If you are reading this issue of Street Sense, you have already most likely met a Street Sense vendor. Such was my case when I began commuting to DC on the Metro and bought my first copy of Street Sense. Afterward, I became a regular customer of the vendors who were near the stations I frequented, and they became friendly faces in the crowd for me. That was the extent of my engagement.

But more recently I decided I wanted to know more about the lives of these vendors. I started volunteering a few hours a week at the Street Sense headquarters. Now I am acquainted not just with individual vendors, but I have also discovered the significance of the whole group of vendors who fan out over the DC metro area. It is a perspective that I hope more readers will attain.

As a group, these newspaper vendors are DC residents whom everyone who works or lives in DC should know. They may not have a roof over their heads, but they are striving to make DC a better place for themselves and others who cannot afford what it costs to live in DC. They are working to overcome challenges that are greater than what many of us have ever faced.

Many Street Sense vendors take part in civic action and strive to educate others about what it means to tackle homelessness. They attend writing workshops and learn computer skills at the Street Sense office. They learn how to tell their stories both in print and with video and photography. Most important, they are willing to stand on the street and engage with the rest of us.
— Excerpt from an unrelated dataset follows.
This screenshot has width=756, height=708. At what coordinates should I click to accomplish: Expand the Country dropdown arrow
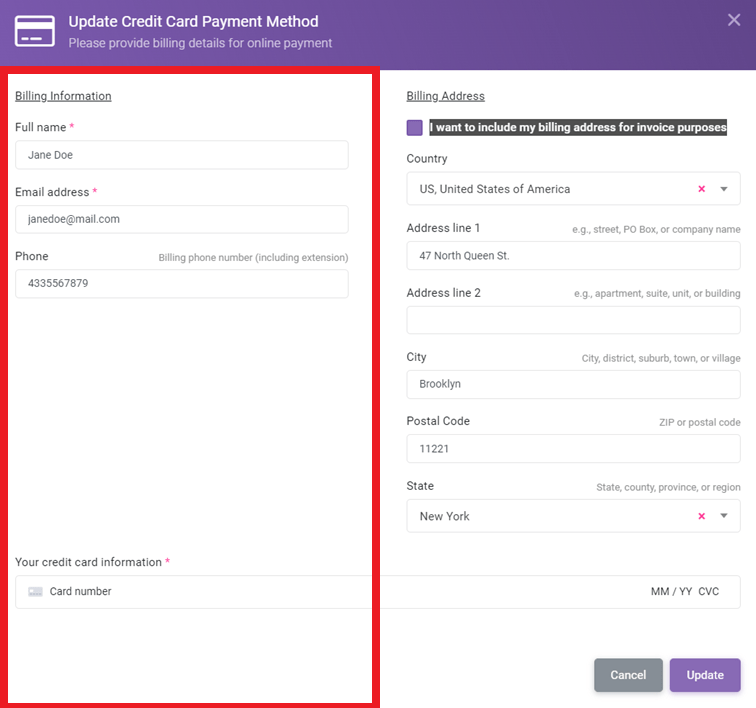coord(724,189)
Thus, ask yourself whether you recognize the work that your vendor is doing. They welcome your patronage and support, but they prove each day that they do not want your pity. They have talents and abilities beyond what you might assume. Your goal should be to watch these friends blossom. Expect to see progress. Encourage each one you see! Don’t be afraid to engage with your fellow Washingtonians. They’ve summoned the courage to be there to talk to you.